PROBLEM TO SOLVE: If a line in the entries below includes the string "input", copy it out.

Stored records:
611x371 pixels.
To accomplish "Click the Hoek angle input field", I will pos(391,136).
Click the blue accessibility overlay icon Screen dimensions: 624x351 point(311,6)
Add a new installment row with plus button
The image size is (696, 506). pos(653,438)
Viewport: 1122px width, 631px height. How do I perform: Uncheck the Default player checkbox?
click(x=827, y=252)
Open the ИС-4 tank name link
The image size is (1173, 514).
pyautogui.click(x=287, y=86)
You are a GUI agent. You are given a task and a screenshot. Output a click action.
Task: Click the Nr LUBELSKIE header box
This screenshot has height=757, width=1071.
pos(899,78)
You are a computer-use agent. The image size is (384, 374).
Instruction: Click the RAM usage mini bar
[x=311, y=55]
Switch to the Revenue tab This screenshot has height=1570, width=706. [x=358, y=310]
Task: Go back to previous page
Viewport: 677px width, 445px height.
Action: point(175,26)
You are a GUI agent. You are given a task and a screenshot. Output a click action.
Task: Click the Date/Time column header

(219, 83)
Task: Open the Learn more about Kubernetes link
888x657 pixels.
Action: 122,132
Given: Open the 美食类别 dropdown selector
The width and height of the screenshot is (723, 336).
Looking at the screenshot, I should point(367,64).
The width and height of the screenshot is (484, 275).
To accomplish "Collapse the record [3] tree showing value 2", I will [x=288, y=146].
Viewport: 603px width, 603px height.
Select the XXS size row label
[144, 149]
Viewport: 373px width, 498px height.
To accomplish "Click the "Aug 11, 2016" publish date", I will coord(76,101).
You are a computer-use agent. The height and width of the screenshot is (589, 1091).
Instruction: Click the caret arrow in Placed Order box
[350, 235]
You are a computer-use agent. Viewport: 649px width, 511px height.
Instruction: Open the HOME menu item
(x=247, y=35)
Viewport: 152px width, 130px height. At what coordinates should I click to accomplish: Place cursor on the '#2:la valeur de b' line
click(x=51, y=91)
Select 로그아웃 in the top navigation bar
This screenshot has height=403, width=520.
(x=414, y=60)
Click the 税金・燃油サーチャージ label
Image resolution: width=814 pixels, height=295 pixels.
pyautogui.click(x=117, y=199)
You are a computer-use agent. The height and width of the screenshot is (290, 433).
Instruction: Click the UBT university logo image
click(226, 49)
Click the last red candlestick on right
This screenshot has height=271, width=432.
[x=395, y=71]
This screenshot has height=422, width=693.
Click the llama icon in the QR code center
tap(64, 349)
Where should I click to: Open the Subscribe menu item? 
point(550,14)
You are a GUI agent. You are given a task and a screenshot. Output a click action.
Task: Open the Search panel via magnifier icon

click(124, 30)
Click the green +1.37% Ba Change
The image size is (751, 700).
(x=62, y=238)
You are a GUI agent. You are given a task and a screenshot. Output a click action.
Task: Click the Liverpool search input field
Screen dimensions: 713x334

WRITTEN RESPONSE:
To accomplish "Click the Hoek angle input field", I will pos(391,136).
Task: Click the Liverpool search input field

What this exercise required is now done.